Una rete da 137 km orari, il coccodrillo troppo corto

Akan Calhnoglu dopo il fantastico gol alla Roma

di Nicola Sparano

Dall’uovo di Pasqua del pallone sono uscite due sorprese sotto forma di esipodi (non e’ un rifuso, ma la parola che il mitico Toto’ usava per episodi).

Il primo esipodio/episodio si e’ verificato all’ombra della Madunina, il secondo nello stadio in cui l’Italia non  verra’ a giocare (chi e’ causa del suo mal pianga se stesso).

A San Siro Calhnoglu  l’ha fatta grossa, non una ma due volte, certamente perche’ essendo turco sara’ ignorante in latino.

Nello stadio dove si terra’ Canada-Bosnia si’ visto un coccodrillo che e’ restato a bocca asciutta essendosi fatto scappare il… pranzo.

Allora, partiamo da San Siro e da Calhnoglu.

Akan nel corso di Inter-Roma ha osato fare quello che in Serie A e’ come se fosse proibito dalla legge e dagli schemi cosiddetti tattici, tirare in porta da lontano. 

Ignorantia legis non excusat, ossia la «L'ignoranza della legge non discolpa».

Il popolo  che per secoli ha dominato tizio, caio, sempronio e compagnia bella ha lasciato ai posteri questa allocuzione che oso tirare in ballo pur non avendo consultato il latinista/milanista don Salvatore Marra.

E dunque, Akan ha tirato da lontano, non una ma due volte.

La prima gli e’ andata buca, ma alla seconda ha realizzato quello che i sudamericani definiscono gollazo, un gol spettacolare, fantastico.

La botta e’ stata sparata  da 35 metri, il pallone ha raggiunto la velocita’ di 137 km orari facendo una forte rotazione in avanti, rendendo la traiettoria imprevedibile.

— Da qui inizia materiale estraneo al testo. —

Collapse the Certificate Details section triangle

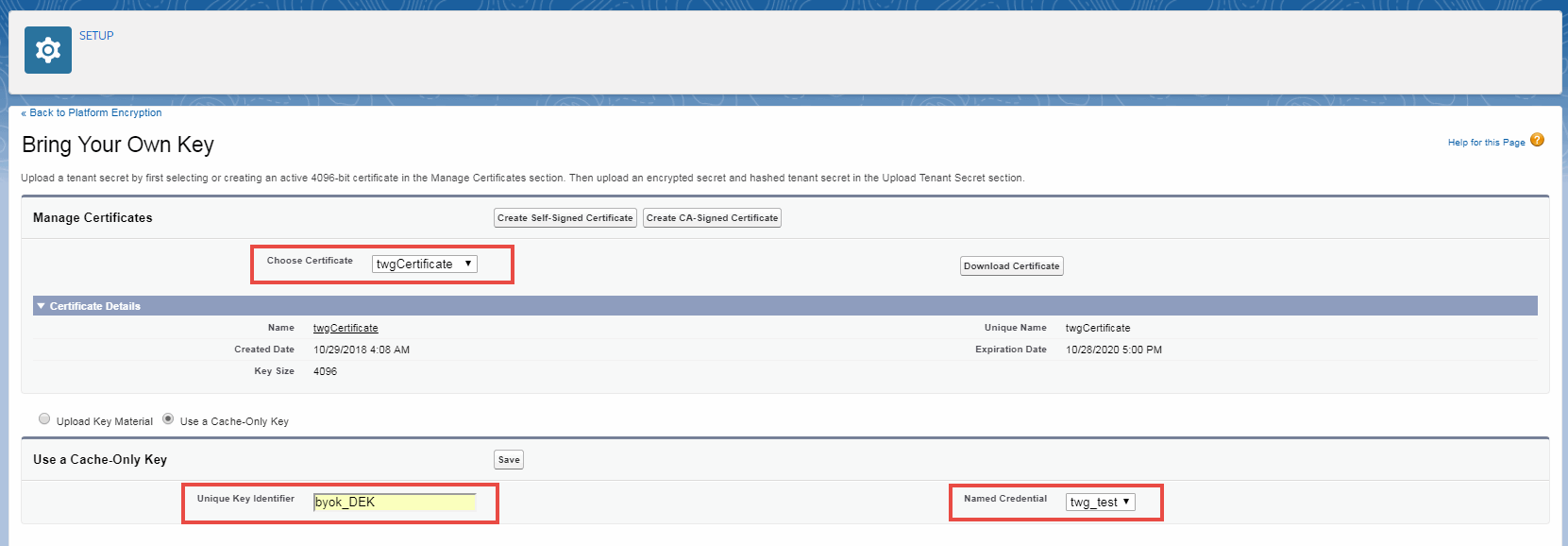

Calhanoglu calcia con la gamba rigida, il piede teso verso il basso, scavando sotto la sfera. La palla parte dritta, assolutamente dritta. Per due terzi della sua strada verso la porta non si muove. È forte ma non troppo angolata. Svilar parte in tuffo per andarla a prendere alla sua destra. Proprio in quel momento, però, la palla cambia traiettoria. Rientra verso il centro, cogliendo il portiere in controtempo. Magia del giocatore ma anche di un pallone suscettibile di cambiamento di rotta, voluto appositamente per far segnare di piu’.

2-1 per l’Inter, da quel momento la Roma e’ bella che fritta, idem dicasi per la lotta scudetto.

A Toronto si e’ visto un coccodrillo corto e distratto

Il coccodrillo e’ distratto, punizione bassa, l’”animale” non e’ lungo abbastanza per coprire tutta la barriera e la palla rasoterra entra in rete. L’esipodio (per dirla alla Toto’) si e’ verificato nell’area del Toronto Fc quando un attaccante del Colorado ha uccellato il muro, coccodrillo e portiere per l’1-0 (poi la partita e’ finita 3-2 per l’ex squadra di Lorenzo ex Magnifico).  

Il coccodrillo per chi non fosse troppo ferrato nelle faccendule pallonistiche e’ colui che si posiziona panza a terra dietro la barriera per fermare una eventuale conclusione rasoterra qualora il tiratore optasse per la furbata resa celebre da un fuoriclasse di quelli che, mannaggialamiseriaporca, non nascono piu’ in Italia,  Andrea Pirlo. Il “maestro” è celebre per aver perfezionato il tiro su punizione, inclusa la variante "sotto la barriera" (o "maledetta" con traiettoria imprevedibile), segnando oltre 40 punizioni in carriera. Sebbene non sia universalmente riconosciuto come il primo in assoluto nella storia, è considerato uno dei massimi esponenti di questa tecnica.